#### Exercise:
Go through the following data and transcribe exactly the stretch of lines from the one holding "Choose the binary" to the one holding "The image size is (1024, 560).", both included.

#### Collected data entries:

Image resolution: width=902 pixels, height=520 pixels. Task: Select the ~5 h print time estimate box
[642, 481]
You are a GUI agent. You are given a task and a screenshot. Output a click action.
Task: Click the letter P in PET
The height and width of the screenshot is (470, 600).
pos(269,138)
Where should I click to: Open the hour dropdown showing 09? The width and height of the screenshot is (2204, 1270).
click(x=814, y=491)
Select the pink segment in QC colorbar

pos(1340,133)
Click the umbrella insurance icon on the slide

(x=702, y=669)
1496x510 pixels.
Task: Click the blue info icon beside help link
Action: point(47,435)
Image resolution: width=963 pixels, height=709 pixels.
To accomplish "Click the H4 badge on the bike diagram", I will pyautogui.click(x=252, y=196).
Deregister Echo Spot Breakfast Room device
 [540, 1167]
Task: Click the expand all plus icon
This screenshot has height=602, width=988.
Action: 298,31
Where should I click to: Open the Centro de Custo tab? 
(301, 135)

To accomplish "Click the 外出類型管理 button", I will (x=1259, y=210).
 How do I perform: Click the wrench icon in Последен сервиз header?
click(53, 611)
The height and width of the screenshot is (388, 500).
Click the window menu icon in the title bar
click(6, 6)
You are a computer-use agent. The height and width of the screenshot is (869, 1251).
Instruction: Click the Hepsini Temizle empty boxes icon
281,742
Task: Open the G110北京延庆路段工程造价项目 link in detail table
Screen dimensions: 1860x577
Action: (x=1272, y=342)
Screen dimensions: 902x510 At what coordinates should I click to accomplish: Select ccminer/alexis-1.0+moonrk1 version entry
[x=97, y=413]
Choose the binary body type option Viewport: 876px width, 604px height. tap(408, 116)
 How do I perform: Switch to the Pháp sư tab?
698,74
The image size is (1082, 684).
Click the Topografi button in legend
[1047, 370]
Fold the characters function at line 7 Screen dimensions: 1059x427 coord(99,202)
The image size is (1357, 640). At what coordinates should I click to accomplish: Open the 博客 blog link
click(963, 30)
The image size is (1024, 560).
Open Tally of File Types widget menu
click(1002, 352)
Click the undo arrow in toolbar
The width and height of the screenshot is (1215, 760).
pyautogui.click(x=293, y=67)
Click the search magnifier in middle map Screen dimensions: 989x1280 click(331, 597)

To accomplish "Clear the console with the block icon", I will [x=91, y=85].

#### Exercise answer:
Choose the binary body type option Viewport: 876px width, 604px height. tap(408, 116)
 How do I perform: Switch to the Pháp sư tab?
698,74
The image size is (1082, 684).
Click the Topografi button in legend
[1047, 370]
Fold the characters function at line 7 Screen dimensions: 1059x427 coord(99,202)
The image size is (1357, 640). At what coordinates should I click to accomplish: Open the 博客 blog link
click(963, 30)
The image size is (1024, 560).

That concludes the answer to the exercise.